In the same year, the U.S. Civil Rights Commission concluded that sufficient evidence existed to show a correlation between illegal immigration and the depression of Black wages, employment, and factors like housing and public resources.

The CBC has a duty to protect the interests of the over 18 million Black Americans it represents.

In September 2023, Steven Camarota, director of research for the Center for Immigration Studies, told a House committee that expansive immigration harms the most marginalized American workers. He argued that advocates who point to low employment as a sign of too few workers can be mistaken. 

“This ignores the dramatic long-term decline in labor force participation, particularly among working-age, less-educated, U.S.-born men,” he wrote. “Those not in the labor force do not show up as unemployed because they are not actively looking for work.”

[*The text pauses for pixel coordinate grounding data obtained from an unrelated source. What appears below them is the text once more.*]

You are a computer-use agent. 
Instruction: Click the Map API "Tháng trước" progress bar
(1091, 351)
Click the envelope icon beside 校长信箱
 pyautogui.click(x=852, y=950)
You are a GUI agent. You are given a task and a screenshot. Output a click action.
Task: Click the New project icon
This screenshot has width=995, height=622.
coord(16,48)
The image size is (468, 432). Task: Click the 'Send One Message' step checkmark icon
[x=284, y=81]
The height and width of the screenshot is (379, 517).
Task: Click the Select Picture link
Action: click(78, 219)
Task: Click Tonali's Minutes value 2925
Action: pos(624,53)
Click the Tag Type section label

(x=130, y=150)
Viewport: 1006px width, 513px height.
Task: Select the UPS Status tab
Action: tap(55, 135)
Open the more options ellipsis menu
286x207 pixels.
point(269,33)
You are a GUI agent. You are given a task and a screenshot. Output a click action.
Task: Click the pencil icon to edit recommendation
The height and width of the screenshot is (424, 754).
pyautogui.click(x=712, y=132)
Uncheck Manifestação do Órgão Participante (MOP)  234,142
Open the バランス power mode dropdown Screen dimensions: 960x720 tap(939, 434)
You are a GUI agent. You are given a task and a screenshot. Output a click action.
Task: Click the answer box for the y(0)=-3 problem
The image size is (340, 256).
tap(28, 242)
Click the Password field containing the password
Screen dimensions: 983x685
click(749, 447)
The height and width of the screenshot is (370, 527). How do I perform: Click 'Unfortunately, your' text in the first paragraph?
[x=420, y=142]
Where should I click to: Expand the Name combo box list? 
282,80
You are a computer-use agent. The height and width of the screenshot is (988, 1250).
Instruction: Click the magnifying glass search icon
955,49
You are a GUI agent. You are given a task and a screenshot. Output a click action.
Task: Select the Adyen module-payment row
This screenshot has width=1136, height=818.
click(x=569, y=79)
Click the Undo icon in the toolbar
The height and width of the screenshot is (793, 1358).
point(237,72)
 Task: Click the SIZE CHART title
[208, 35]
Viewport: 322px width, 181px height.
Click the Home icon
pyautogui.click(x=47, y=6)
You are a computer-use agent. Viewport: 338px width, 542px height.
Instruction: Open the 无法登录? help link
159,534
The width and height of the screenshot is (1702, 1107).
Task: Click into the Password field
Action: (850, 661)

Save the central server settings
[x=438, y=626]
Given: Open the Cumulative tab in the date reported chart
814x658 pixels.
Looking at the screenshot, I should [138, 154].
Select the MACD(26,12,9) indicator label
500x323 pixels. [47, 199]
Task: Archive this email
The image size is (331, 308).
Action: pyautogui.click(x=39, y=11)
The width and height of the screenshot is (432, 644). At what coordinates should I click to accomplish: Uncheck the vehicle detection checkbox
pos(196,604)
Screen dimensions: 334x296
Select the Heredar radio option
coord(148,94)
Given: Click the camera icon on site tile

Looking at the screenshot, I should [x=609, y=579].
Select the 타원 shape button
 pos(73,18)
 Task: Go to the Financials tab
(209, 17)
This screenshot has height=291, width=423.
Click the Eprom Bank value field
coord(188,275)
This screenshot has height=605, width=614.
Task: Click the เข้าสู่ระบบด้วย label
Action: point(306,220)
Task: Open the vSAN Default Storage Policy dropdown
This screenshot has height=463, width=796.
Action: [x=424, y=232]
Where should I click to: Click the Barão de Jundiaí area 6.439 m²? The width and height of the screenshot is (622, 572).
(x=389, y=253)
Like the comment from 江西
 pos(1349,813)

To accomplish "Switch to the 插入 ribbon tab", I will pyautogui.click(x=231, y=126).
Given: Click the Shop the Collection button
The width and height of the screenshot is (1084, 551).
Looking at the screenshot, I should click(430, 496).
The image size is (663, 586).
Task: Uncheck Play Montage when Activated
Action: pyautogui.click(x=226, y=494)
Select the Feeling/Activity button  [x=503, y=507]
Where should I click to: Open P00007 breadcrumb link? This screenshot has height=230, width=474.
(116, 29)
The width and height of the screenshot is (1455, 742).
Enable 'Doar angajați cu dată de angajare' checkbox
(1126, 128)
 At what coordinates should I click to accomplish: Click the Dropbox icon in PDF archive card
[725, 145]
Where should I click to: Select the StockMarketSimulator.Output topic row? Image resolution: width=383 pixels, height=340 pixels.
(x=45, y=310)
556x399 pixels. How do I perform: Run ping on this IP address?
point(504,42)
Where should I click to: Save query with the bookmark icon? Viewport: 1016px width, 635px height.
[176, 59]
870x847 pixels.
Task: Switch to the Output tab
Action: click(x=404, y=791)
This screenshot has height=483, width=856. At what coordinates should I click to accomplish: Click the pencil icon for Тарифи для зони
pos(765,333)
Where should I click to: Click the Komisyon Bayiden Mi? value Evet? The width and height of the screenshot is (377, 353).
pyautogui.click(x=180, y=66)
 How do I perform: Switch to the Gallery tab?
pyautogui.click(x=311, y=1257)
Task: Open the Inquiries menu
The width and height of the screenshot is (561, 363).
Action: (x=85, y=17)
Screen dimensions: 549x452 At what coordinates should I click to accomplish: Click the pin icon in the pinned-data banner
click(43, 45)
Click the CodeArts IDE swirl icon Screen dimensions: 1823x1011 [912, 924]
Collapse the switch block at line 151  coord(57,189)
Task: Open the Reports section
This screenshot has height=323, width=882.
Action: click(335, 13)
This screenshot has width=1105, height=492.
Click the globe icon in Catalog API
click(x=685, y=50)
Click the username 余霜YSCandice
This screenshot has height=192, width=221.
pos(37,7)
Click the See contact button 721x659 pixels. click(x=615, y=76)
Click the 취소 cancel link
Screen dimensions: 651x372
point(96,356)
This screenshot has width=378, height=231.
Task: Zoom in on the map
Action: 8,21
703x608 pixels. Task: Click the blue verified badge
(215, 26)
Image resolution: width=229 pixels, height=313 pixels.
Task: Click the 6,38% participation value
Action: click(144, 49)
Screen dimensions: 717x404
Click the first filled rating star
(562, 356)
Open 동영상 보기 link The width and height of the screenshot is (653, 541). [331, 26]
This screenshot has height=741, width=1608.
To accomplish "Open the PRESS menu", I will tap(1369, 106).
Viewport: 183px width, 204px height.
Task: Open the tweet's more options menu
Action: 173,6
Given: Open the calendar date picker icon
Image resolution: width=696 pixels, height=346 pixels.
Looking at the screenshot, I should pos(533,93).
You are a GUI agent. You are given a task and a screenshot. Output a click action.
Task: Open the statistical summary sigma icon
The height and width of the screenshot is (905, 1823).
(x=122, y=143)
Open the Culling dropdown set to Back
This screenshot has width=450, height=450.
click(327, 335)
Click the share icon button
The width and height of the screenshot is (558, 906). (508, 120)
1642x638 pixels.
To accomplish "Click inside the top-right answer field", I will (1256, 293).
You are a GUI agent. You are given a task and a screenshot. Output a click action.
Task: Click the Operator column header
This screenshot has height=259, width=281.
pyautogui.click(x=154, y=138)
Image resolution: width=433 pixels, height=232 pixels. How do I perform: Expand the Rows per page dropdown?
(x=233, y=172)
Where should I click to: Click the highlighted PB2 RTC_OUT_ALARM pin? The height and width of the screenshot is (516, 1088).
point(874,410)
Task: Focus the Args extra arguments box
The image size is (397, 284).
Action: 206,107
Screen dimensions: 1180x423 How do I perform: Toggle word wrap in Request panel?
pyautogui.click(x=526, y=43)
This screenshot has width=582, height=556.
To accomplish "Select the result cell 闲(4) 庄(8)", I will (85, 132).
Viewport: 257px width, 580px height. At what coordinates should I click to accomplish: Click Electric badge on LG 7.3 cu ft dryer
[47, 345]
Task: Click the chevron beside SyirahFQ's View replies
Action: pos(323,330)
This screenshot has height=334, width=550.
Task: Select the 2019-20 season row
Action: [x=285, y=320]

The Disenfranchisement of Black Labor

Some economists have promoted an “education and skills deficit” argument for the status of Black labor. However, this argument has been challenged in studies that question the models used. It notes that Black workers with education and skills also encounter wage and employment obstacles because of employer bias, but many economists tend to overlook this reality, according to the Economic Policy Institute.

No doubt there are reasons beyond immigration for the plight of Black labor — such as recessions, automation, factory outsourcing overseas, and employer bias — but Black labor undeniably fared better in the 1960s and 1970s before challenges to affirmative action policies and the surge of foreign workers that began in the 1980s. And unlike the other factors, immigration is one that the federal government can control.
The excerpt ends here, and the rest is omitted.